Under the state constitution, legislative vacancies are filled via appointments by the local county council, which must choose a replacement from the same political party from a list of three names submitted by the local party organization. In practice, the Metropolitan King County Council typically picks the top choice from the list forwarded by the party.
So as a formality, the council will have two other names to choose from besides Pedersen, but both those alternative “candidates” made it clear Tuesday night they back Pedersen and have no intention of serving.
Pedersen, an attorney, was elected to the state House in 2006 and has served as chairman of the House Judiciary Committee.
After Pedersen’s selection, the real drama Tuesday night was over the appointment to fill Pedersen’s state House seat.
After a couple rounds of voting, the nod for that position went to Brady Walkinshaw, a program officer with the Bill & Melinda Gates Foundation. Walkinshaw is Cuban-American and gay, living on Capitol Hill with his partner, who works for the state Department of Natural Resources.
Walkinshaw bested Scott Forbes, the chairman of the 43rd District Democrats, and Cristina Gonzalez, a budget analyst for King County Executive Dow Constantine’s office. While all three names will be sent to the County Council, party etiquette says the runners-up will back Walkinshaw as the first choice.
The 43rd District runs through the liberal heart of Seattle (including Capitol Hill, Fremont, Wallingford and the University District) and at last night’s meeting of nearly 200 precinct-committee officers (PCOs), the three candidates sounded virtually identical calls for new tax revenue for schools, strengthened civil-rights protections for minorities and increased transit funding.
Forbes called it a choice between “an excellent progressive candidate, an excellent progressive candidate, and an excellent progressive candidate.”
So it came down to who had rallied enough PCOs to show up on a Tuesday night to vote. And Walkinshaw, who repeatedly boasted of his many endorsements from party leaders and state legislators, including Pedersen, won the ground game.
Meanwhile, in the 33rd Legislative District south of Seattle, Democrats selected Kent City Councilmember Elizabeth Albertson to fill the state House seat being vacated because of Dave Upthegrove’s election to the Metropolitan King County Council.

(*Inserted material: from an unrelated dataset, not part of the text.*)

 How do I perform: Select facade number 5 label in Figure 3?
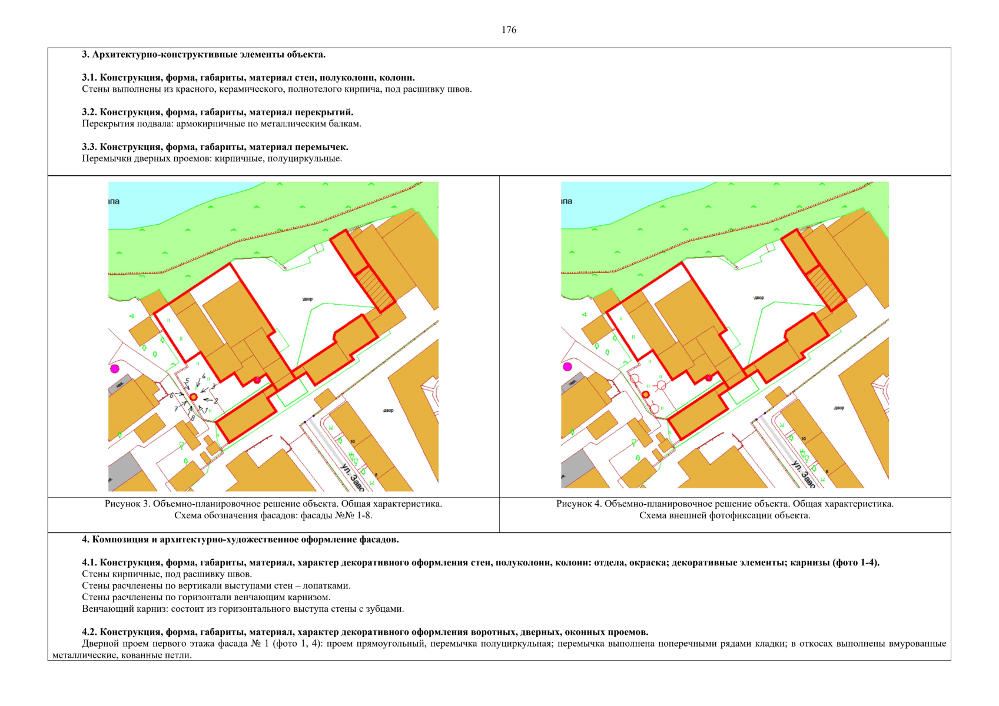pos(187,381)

The 33rd District covers Kent, SeaTac, Des Moines and Normandy Park.
All the appointees will serve one year and will have to stand for election to full terms in 2014.
December 3, 2013 at 1:54 PM
Turns out, there is a mayor’s school, or at least a crash course, and Seattle mayor-elect Ed Murray plans to attend.

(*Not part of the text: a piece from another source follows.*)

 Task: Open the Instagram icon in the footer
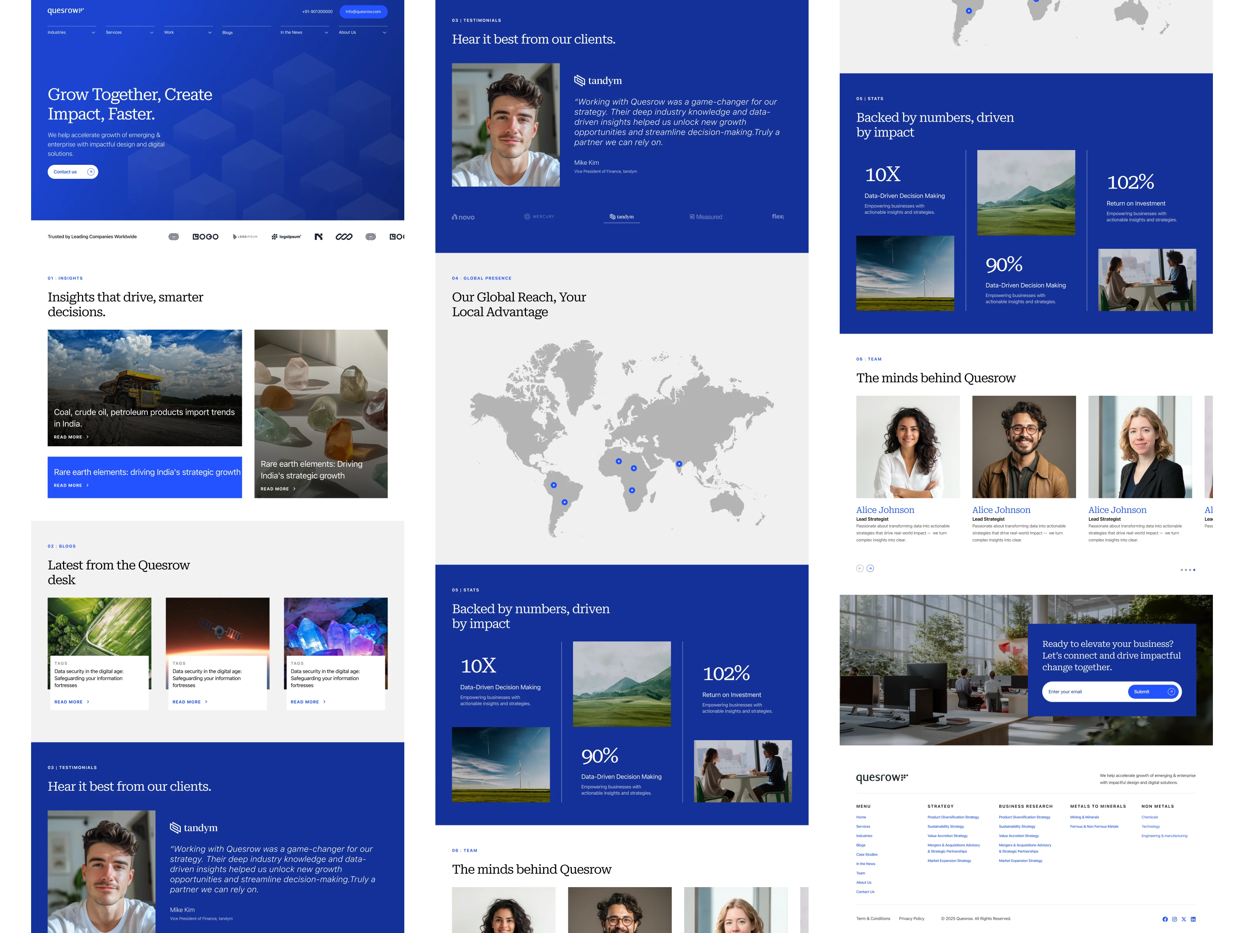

Harvard’s Institute of Politics will hold a three-day session on leadership and policy for more than 20 incoming big-city mayors Wednesday through Friday.
“I’m looking forward to visiting the Kennedy School at Harvard to hear from experts and from those who have some experience in the mayor’s seat,” said Murray in a statement. “I”m also looking forward to meeting and establishing relationships with my fellow mayors-elect who will soon take the mayor’s seat for the first time. It should be a very useful, productive experience.”

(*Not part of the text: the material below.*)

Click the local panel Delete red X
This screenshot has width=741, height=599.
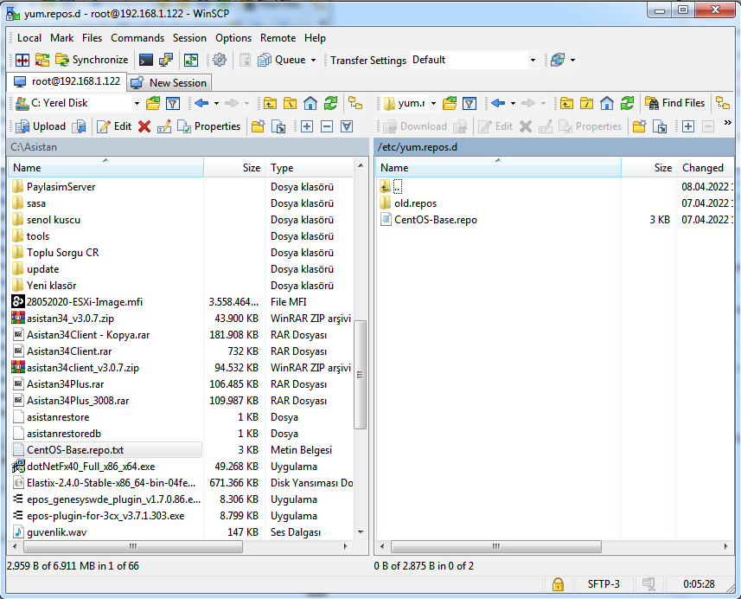144,126
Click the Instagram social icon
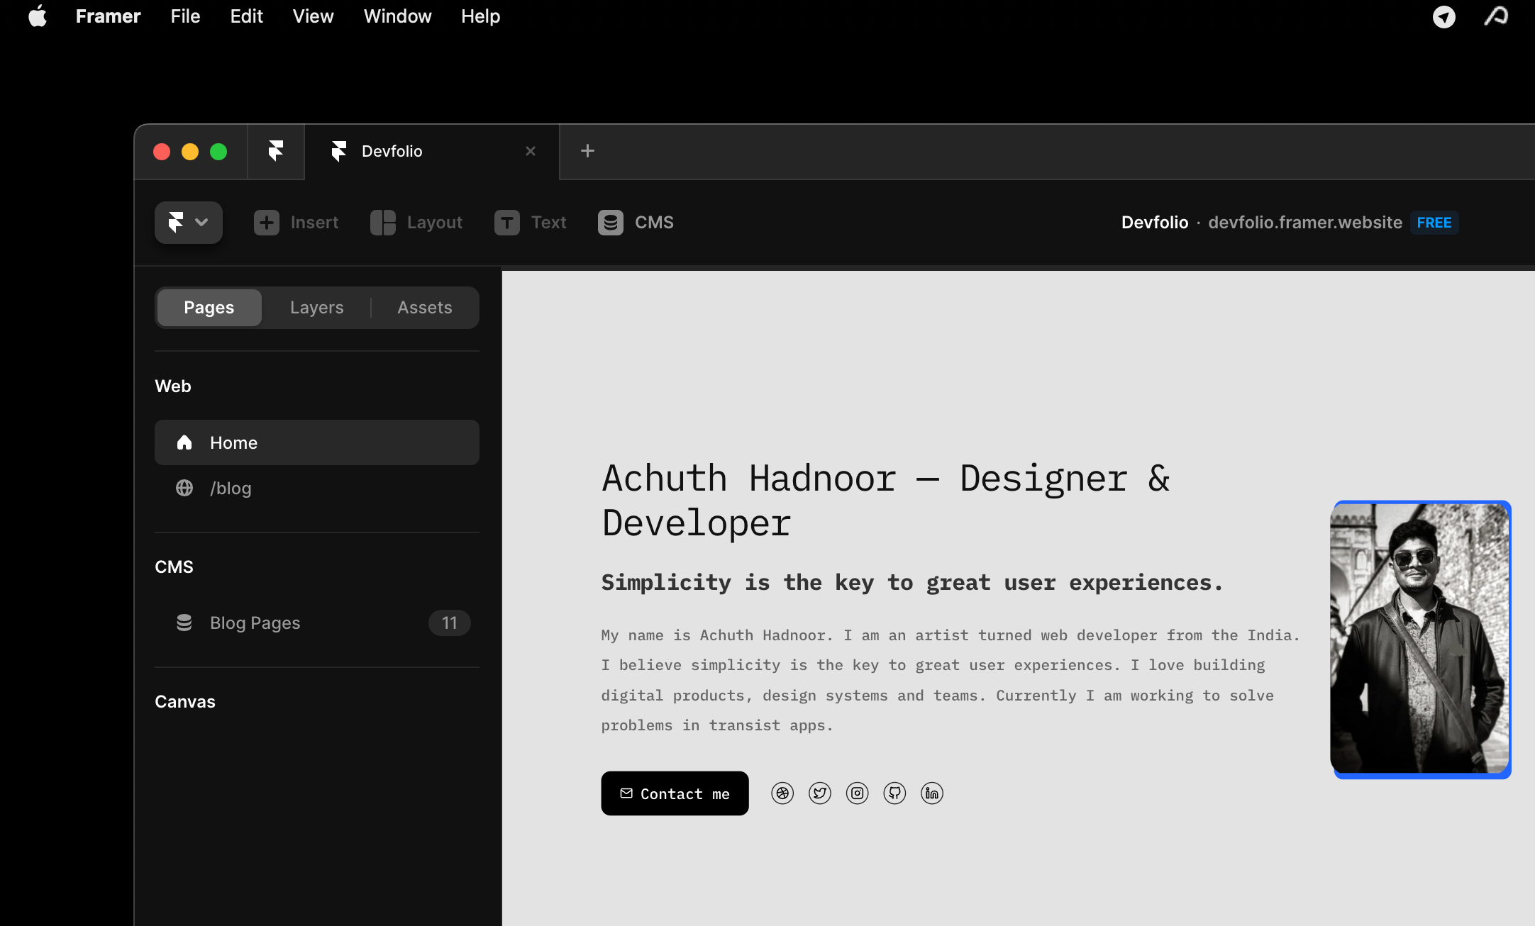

The Seminar on Transition and Leadership for Newly-Elected Mayors is co-sponsored by the U.S. Conference of Mayors and is held at the Kennedy School of Government. The new mayors will attend sessions including transitioning from campaign to City Hall, finance and administration, jobs and the economy, public safety, education and technology.
The sessions will be led by top academics, policy experts and politicians.
Outgoing mayor Mike McGinn frequently said on the campaign trail in his failed reelection bid that there is no mayor’s school and he had to learn on the job.